Thursday, February 17, 2005

havent done much thought-reflection. perhaps its because i am at peace with myself and my choices, and all i have to do is live them until the next phase in life sets stage. the things that i have come to realize is the importance of understanding that i have options and i have the freedom of choice. being that i will no longer be bound by certain groups of people nor will i be surrounded by an environment that is caustic and filled with reprimands of a sort, i need to start building my own ways of doing things such that i will be prepared come time to impart certain widsom.

not that i plan on doing that anyway because i believe in molding the natural and non-coerced ways. but at the same it feels good to have a backup plan in case something bad happens.

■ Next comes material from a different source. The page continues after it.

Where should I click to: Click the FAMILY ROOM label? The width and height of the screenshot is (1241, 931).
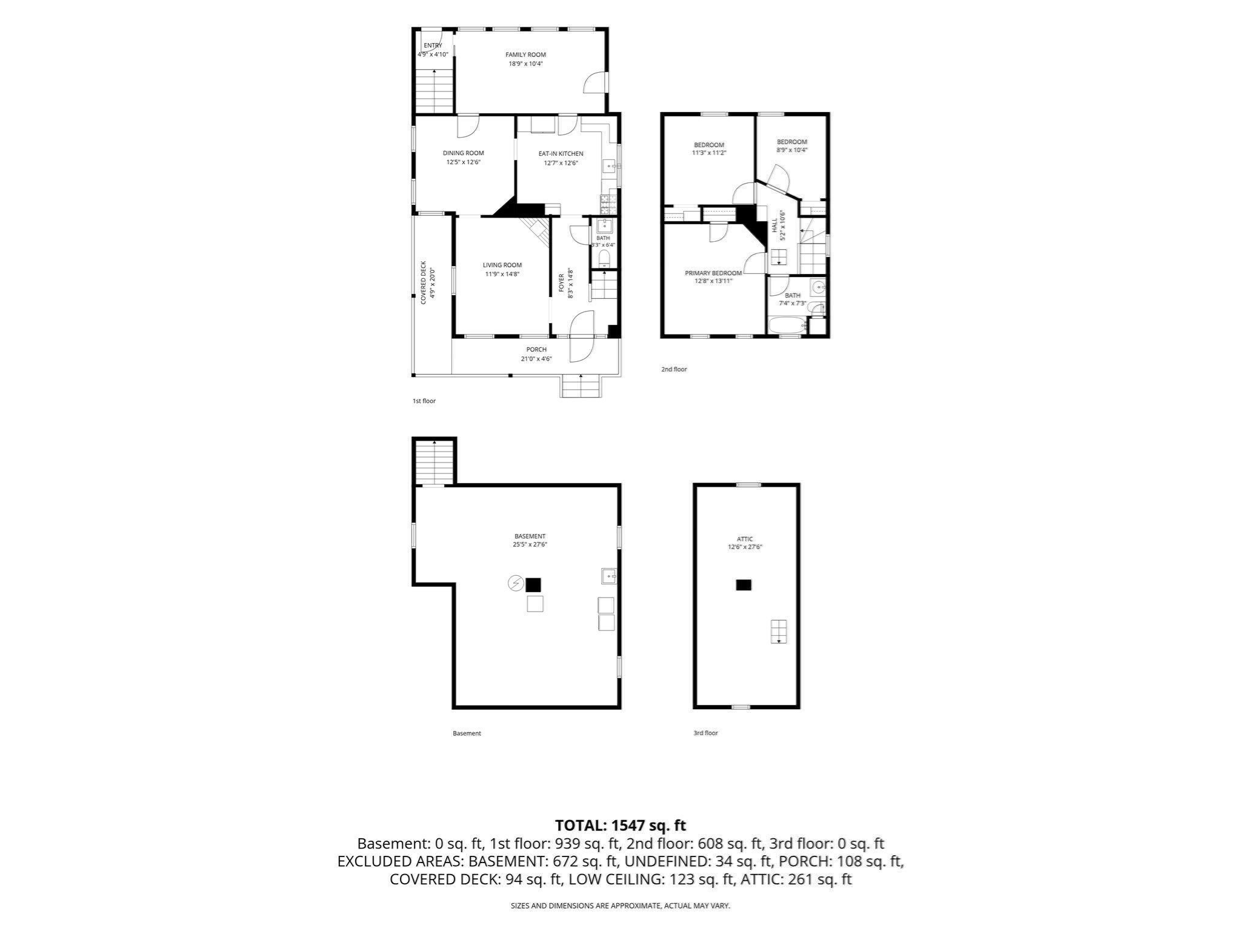tap(525, 55)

in many ways i feel like a child, still wondering and yearning for the one key knowledge that will set me free from all these bindings and i wish i was strong and bold enough to take a step out of the coccoon that has been tightly wrapped around me since birth. at the same time, being brainwashed in so many different ways and degrees has made me this person who is awanting freedom yet awaiting the punishment for WANTING that freedom. it is blasphemous, i know. no one thing or person should make me feel this way, and i am not really pointing fingers at particular sects or societies, and yet.. you cant help but wonder, how would life have been for me had i been raised in different ways under different school of thoughts, and would i have been able to embrace that belief.

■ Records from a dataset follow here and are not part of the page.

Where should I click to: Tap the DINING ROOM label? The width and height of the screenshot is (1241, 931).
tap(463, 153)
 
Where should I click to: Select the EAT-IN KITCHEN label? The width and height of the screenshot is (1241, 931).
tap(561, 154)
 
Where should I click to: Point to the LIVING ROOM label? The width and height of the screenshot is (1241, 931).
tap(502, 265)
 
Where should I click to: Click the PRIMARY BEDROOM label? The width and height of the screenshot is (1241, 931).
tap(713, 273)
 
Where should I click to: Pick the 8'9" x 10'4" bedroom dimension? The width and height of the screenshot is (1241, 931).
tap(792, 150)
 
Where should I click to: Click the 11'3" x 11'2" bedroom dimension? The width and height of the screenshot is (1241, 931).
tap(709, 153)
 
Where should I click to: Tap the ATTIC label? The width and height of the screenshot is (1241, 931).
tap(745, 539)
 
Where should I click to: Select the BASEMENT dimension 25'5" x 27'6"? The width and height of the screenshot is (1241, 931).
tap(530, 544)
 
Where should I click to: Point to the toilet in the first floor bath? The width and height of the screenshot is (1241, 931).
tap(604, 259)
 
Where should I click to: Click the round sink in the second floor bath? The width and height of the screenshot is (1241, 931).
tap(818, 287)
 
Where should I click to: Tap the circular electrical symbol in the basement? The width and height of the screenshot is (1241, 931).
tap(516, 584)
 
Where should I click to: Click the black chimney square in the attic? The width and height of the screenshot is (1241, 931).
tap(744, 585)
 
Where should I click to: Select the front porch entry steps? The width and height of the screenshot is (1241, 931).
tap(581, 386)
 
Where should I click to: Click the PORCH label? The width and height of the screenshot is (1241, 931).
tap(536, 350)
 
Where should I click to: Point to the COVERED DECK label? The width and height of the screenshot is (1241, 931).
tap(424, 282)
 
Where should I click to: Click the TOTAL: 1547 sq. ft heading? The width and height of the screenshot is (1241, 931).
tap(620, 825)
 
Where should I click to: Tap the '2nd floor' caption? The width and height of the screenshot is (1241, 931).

difficult choices to make at this brink of adulthood, when one would assume that everything should have been figured out by now. life certainly does start creeping up on you and the moment you realize that you aren't getting younger, you will start to feel the pressure. is it enough to just live life and be true to yourself and good to others, or does life entail other constrictions and commandments that need to be fulfilled before life expires here on earth?